Exercise passage >>
Medical care for Guinea’s poor

A clinic for the poor: 100,000 patients per year, for a price of $ 1.30 each.


The Saint Gabriel clinic lies in the outskirts of Conakry, Guinea’s captial, where 40% of the population lives below the poverty line. Malaria, tuberculosis, malnutrition and AIDS wreak havoc here.

After the death Sékou Touré in 1984 and the end of his bloody regime, the new government took steps to improve the country.  One of these was to ask the Archdiocese of Conakry to open a clinic for the poor.  This mission was entrusted to Fidesco, and the Saint Gabriel clinic opened its door in 1987.  A maternity ward was added in 2001.


The largest health care center in the country.


It has sixty employees and 4 Fidesco volunteers.  In 2012, over 100,000 people received care and medicine.   The price, at $ 1.30 for the consultation, all included, is accessible even to the poorest.  1752 babies were delivered.


Two priorities:  HIV and Malaria

Following the new recommendations of the WHO recommendations, the clinic established two campaigns last year:

– A program for the prevention of transmission of HIV / AIDS from mother to child in the maternity ward with a specialized center and the support of UNICEF.  In 2012, 240 children were born healthy despite positive mothers

– A new anti-malaria protocol based on systematic testing and treatment with combination therapy. More than 5000 patients, primarily children, benefited in 2012.

Given information >>
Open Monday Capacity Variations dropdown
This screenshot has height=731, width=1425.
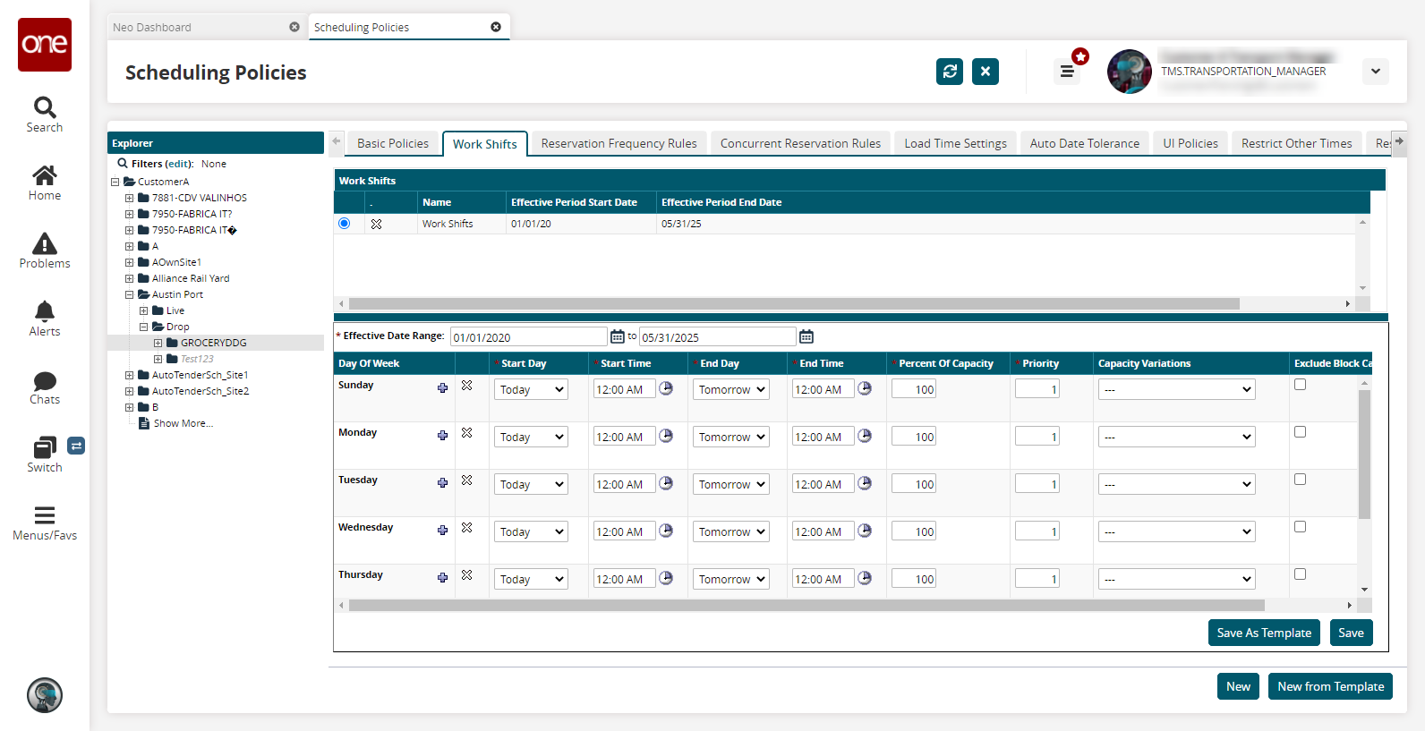[x=1176, y=438]
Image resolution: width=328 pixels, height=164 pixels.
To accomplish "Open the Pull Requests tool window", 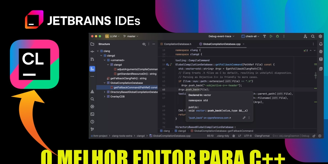I will [x=92, y=59].
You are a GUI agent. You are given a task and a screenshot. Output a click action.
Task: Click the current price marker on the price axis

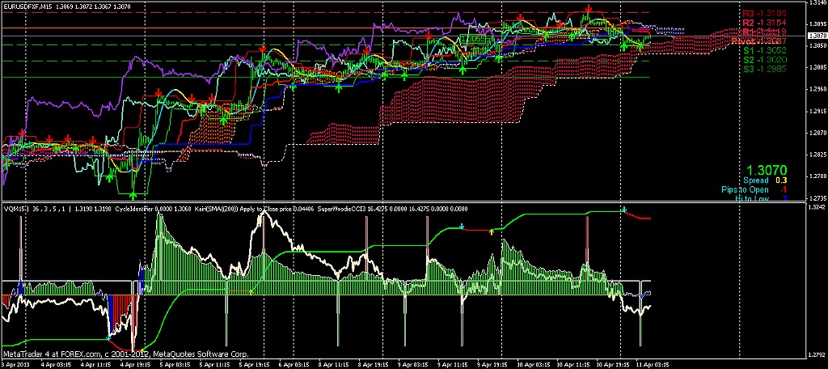click(x=817, y=36)
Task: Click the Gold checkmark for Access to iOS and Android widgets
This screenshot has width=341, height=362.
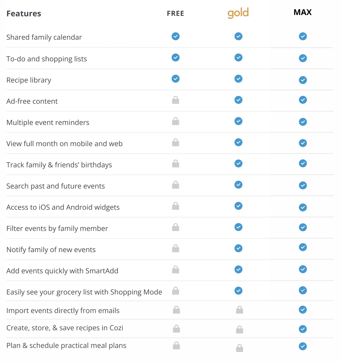Action: pyautogui.click(x=238, y=206)
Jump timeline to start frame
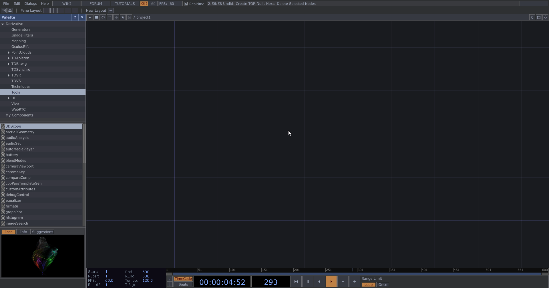Image resolution: width=549 pixels, height=288 pixels. click(296, 282)
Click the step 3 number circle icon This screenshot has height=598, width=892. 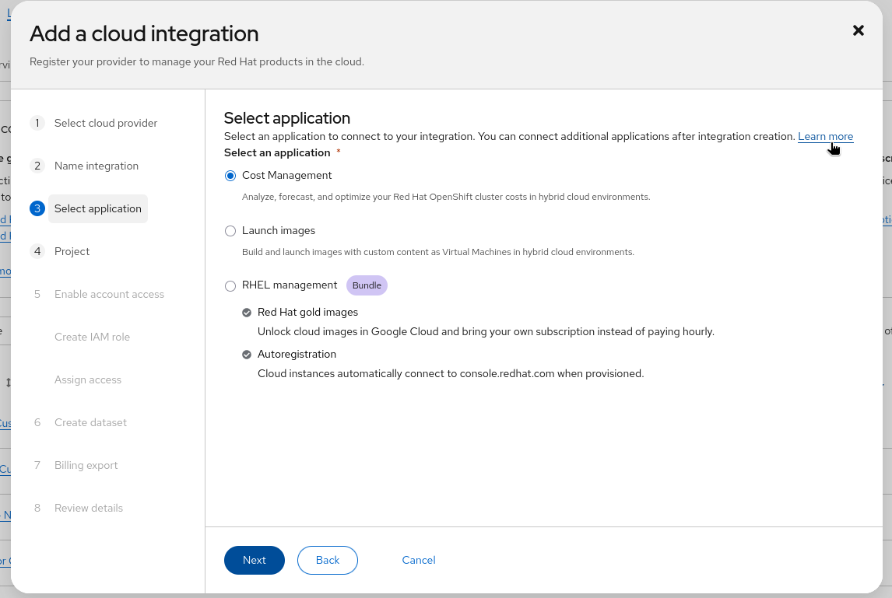click(x=37, y=208)
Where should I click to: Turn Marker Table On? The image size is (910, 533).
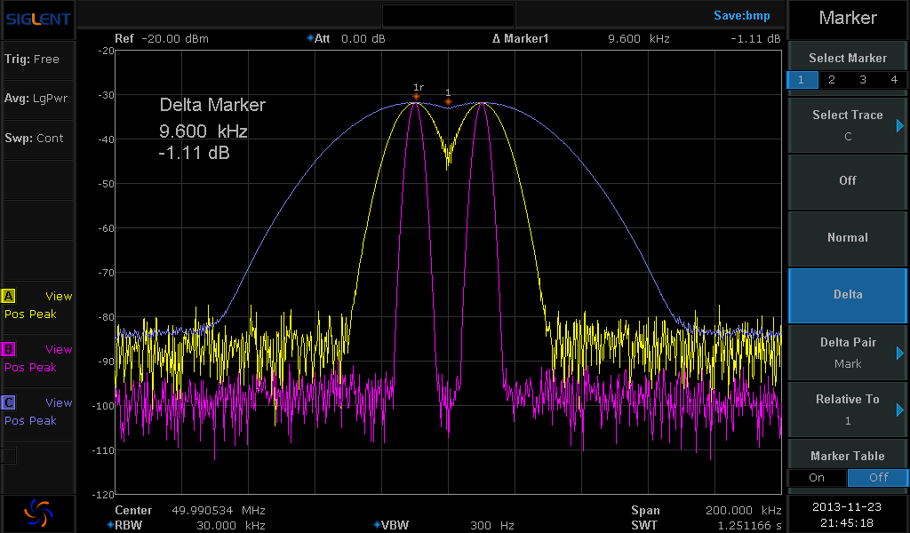tap(817, 478)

Task prompt >> In the Saint Gabriel clinic text, substitute "workers" for "volunteers" and write out the passage from "The largest health" to "babies were delivered.". The rows have no connection to the text about the Saint Gabriel clinic.

Answer to this exercise >>
The largest health care center in the country.


It has sixty employees and 4 Fidesco workers.  In 2012, over 100,000 people received care and medicine.   The price, at $ 1.30 for the consultation, all included, is accessible even to the poorest.  1752 babies were delivered.